Christ under our feet.

Christ within us.
Christ over us.
Let all around us be Christ.

The Rogation Day’s focus on boundaries has its own spirituality.  Having a sense of place and the sense of knowing you and those you love are safe where you are is so very necessary.  This is the place God has put you and here all we be well and in all manner of things all will be well.  Knowing who is with you – your neighbors – is also essential.  You are not alone.  You belong to others and they belong to you and we are in this together.  I will help you when you need help and you will help me when I need help.

In today’s reading from the Gospel of John we hear Jesus’ promise,

I will not leave you alone. 
I will not leave you as orphans. 
I will send another to be with you. 

These words anticipate Thursday’s celebration of the Ascension when Jesus leaves this world to return to his rightful place with the Father and it anticipates the Day of Pentecost two Sundays from now when we celebrate the gift and presence of the Holy Spirit.

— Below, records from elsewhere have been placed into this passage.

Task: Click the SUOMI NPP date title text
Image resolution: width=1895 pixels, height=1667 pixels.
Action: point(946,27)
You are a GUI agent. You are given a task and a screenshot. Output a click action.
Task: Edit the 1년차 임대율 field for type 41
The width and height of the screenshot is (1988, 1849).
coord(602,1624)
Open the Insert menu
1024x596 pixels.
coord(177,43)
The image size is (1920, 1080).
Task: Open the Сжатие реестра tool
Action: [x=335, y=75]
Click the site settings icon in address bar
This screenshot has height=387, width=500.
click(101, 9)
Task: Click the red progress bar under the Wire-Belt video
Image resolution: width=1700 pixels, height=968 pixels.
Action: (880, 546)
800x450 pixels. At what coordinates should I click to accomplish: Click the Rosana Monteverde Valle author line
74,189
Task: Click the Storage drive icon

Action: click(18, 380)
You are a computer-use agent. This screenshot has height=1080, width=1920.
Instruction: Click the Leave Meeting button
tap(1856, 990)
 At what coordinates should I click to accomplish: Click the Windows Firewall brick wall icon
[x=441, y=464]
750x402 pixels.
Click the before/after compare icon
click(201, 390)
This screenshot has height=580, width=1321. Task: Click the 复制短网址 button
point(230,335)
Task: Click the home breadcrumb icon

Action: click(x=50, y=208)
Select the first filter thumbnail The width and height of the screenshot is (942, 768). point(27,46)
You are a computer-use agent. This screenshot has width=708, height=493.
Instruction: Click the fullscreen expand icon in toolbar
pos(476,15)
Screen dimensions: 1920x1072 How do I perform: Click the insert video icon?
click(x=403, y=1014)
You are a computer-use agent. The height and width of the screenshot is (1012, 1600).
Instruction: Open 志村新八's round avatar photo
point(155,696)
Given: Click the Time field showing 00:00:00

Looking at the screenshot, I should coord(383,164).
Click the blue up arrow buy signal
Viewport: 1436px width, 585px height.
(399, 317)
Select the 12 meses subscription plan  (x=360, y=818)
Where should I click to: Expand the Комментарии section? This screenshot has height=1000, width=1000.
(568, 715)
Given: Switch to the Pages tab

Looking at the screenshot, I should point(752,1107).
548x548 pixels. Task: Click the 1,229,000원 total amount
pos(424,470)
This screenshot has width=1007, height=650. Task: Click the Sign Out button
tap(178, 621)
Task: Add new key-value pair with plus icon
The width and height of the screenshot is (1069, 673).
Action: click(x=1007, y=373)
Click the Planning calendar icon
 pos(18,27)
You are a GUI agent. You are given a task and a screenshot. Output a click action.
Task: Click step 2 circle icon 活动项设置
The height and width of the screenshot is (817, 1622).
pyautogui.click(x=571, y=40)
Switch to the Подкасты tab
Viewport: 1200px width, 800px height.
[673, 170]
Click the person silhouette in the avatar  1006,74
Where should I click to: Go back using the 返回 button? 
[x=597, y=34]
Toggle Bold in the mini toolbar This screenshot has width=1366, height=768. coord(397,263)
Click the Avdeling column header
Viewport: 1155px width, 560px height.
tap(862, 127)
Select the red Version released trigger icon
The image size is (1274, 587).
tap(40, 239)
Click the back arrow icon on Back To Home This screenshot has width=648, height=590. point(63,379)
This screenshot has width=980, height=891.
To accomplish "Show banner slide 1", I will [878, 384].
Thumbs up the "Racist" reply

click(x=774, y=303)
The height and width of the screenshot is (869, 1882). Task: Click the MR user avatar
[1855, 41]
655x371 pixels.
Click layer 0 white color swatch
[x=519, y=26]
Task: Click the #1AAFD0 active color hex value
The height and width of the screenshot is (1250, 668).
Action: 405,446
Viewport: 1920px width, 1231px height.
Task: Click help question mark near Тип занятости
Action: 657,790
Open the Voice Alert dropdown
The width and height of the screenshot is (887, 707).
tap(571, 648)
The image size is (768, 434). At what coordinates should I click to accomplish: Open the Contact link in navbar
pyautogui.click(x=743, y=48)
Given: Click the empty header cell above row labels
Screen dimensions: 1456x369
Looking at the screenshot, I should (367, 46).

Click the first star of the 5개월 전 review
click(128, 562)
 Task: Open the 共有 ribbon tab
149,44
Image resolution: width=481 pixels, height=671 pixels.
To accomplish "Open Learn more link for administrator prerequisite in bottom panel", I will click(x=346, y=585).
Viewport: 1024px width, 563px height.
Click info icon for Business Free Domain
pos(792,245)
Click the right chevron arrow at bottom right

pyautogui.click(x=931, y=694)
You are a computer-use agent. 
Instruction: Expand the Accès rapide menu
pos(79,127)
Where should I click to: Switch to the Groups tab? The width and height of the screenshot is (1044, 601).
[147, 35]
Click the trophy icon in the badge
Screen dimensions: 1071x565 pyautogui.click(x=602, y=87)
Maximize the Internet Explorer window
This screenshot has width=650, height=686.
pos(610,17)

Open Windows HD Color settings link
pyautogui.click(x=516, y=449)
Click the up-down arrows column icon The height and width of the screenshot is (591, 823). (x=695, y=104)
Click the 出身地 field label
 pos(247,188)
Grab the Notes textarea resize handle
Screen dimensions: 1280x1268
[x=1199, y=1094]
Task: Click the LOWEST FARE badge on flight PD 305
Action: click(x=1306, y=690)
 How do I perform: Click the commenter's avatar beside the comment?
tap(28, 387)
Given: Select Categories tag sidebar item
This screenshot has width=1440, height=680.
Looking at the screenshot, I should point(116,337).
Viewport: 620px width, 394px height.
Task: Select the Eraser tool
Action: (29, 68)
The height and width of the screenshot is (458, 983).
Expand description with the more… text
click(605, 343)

Rogation Sunday reminds us we are not alone in the struggles and challenges we face.  In the midst of life’s uncertainties, we are not left to our own devices or to something as futile as those pagan sacrificial rituals of old.  We are engaging the One who Peter describes as “the God who made the world and everything in it, the Lord of heaven and earth…  the One in whom we live and move and have our being.”  It is our deeply heartfelt belief this God cares about us and responds to our needs and our requests.  And to this God we lift up our voices and offer praise.